食習慣、生活様式の欧米化に伴い、日本においても肥満者の割合が増加していることはすでにご存じのことと思います。また、小中学生においても肥満者の増加がマスコミ等で報道されています。しかしながら、大人と子供の中間点にあるともいえる高校生についての報告は多くはありません。

名古屋文理大学の松田秀人先生は、愛知県の公立高校1年生全員の健康診断のデータを元に興味ある報告をしているので紹介します。

1986年から2000年までのデータを元に解析されています。 身長と体重からBMIという指数を計算します。すでにご存じの方も多いと思われますがこれは、体重(kg)を身長(m)の2乗で割った値です。この値が22であると病気になる確率が最も低いと考えられています。

さて、BMIが24以上の肥満者の割合は2000年度では男子で11.05%、女子で8.26%であったそうです。

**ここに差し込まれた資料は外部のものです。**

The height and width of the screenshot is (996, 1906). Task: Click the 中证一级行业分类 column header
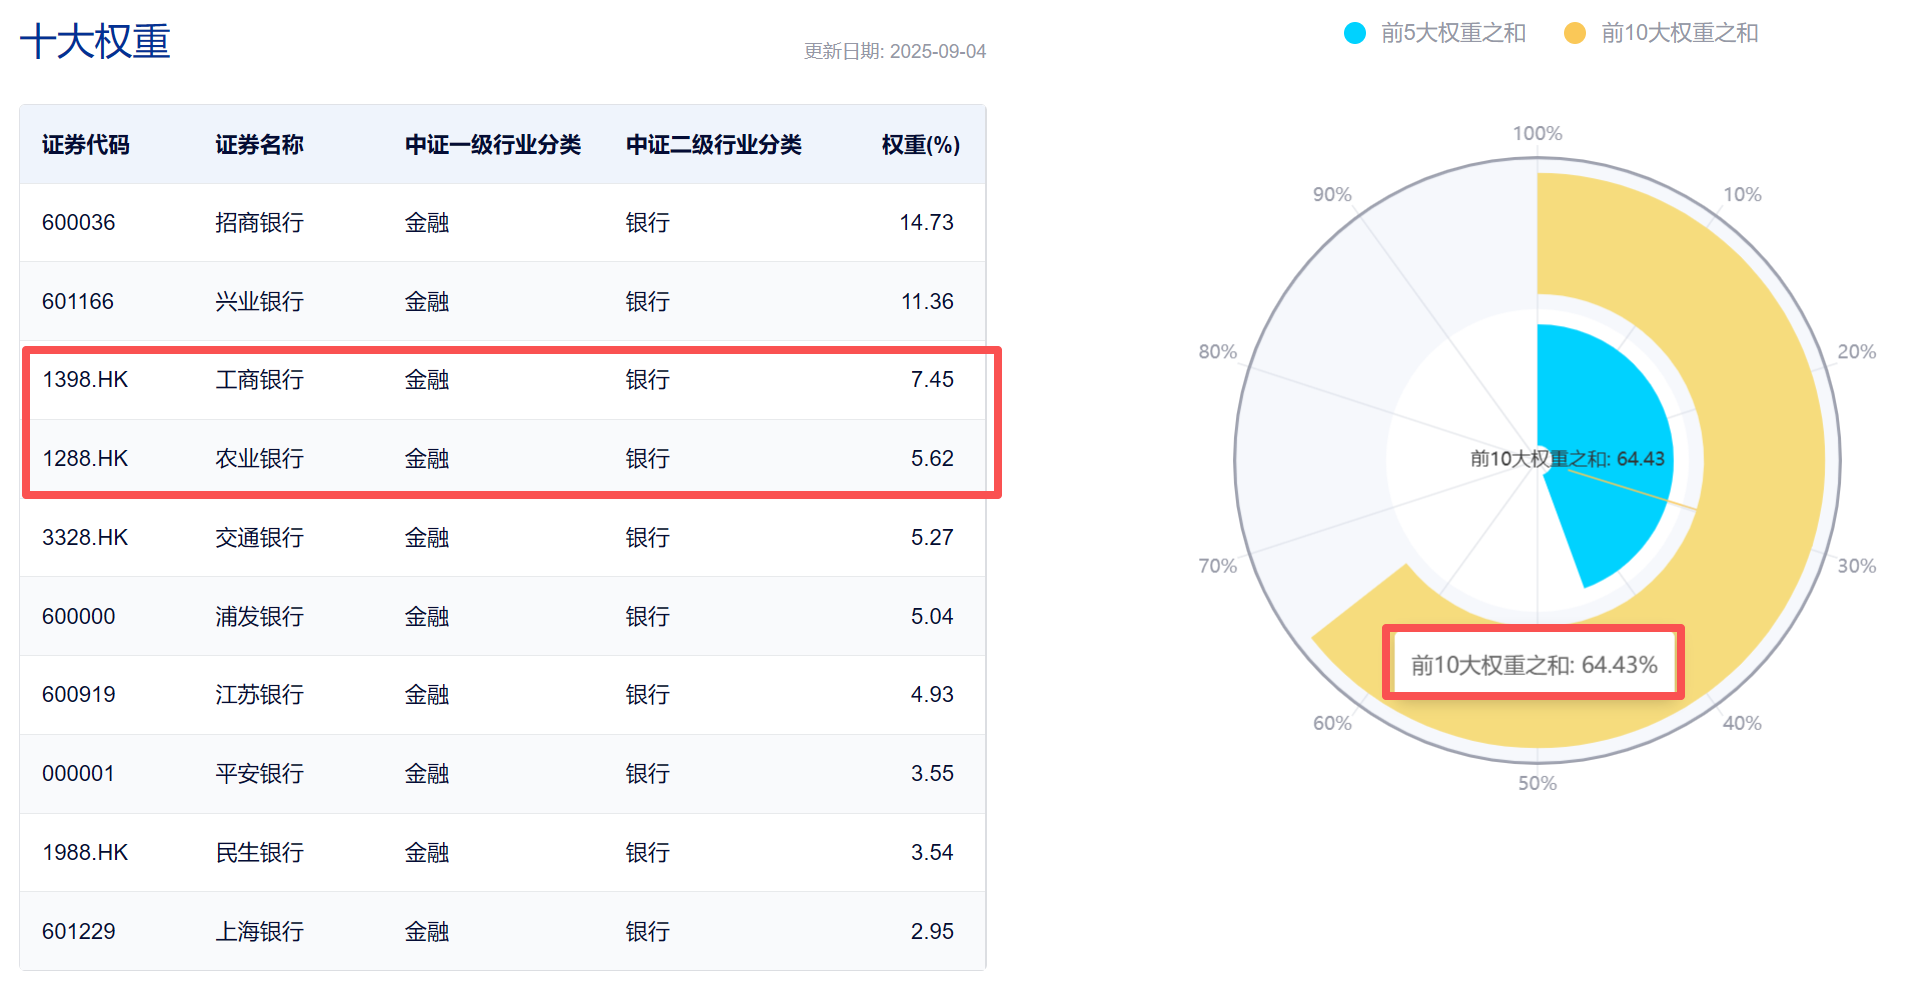[x=493, y=145]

15年前に比べるとその割合は男子で2.5ポイント増加していますが、女子ではほとんど変っていないそうです。この15年間で肥満の男子高校生の割合が増加しているようです。その原因については、この論文では触れられていませんが、高校生の女子ではいわゆる「ダイエット」ブームが影響しているのかもしれません。

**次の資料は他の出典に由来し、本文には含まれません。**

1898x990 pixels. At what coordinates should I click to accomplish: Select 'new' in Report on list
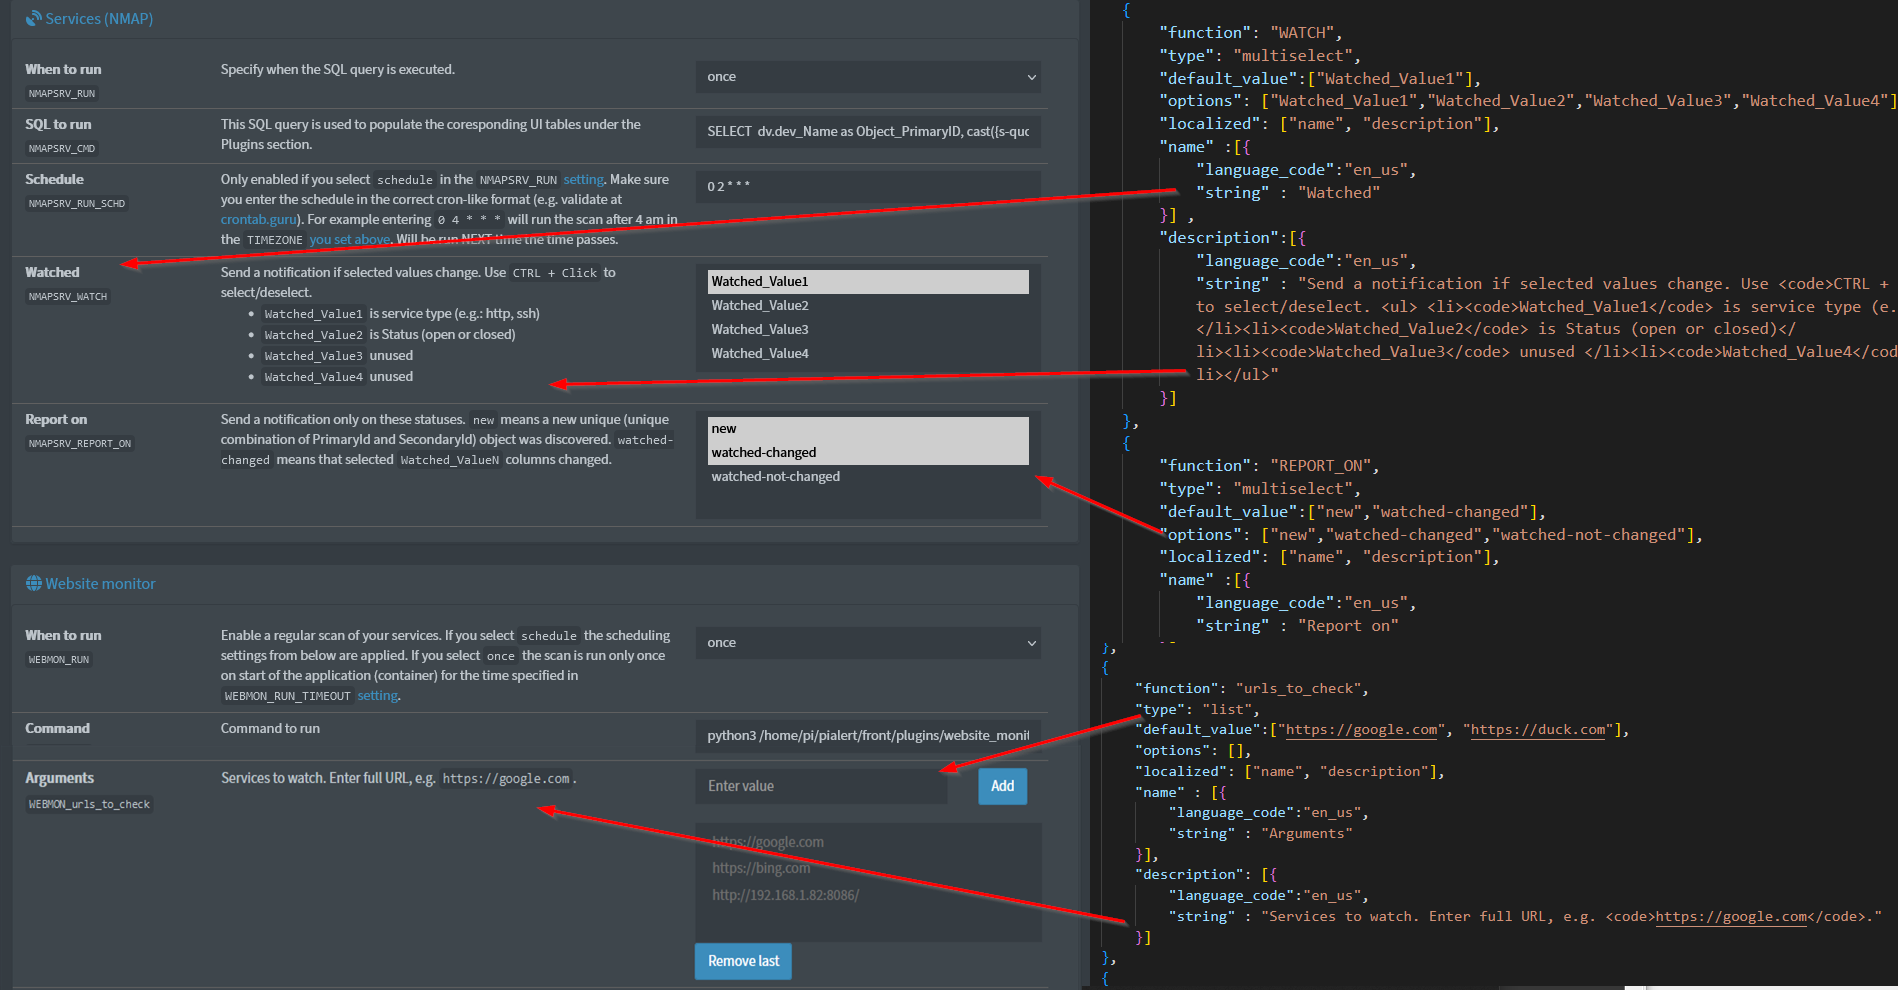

また、BMIが30以上の高度肥満者の割合はどうなっているかというと、15年間で男女とも2倍に増加しているとのことです。さらに、BMIが34以上の肥満者の割合は、この論文に掲載されている表を見てみると、男女とも15年間で数倍に増加しているようです。 極端な肥満者の割合は確実に増加しているようです。

さて、2000年度に高校1年生だった生徒が中高年になった時、肥満者の割合、糖尿病などの肥満と関係のある病気を有している人の割合などはどのようになっていくのでしょうか。 このままどんどん増え続けていくのでしょうか。それともある時点をピークに横ばいから減少に向かうのでしょうか。さらなる研究が待たれます。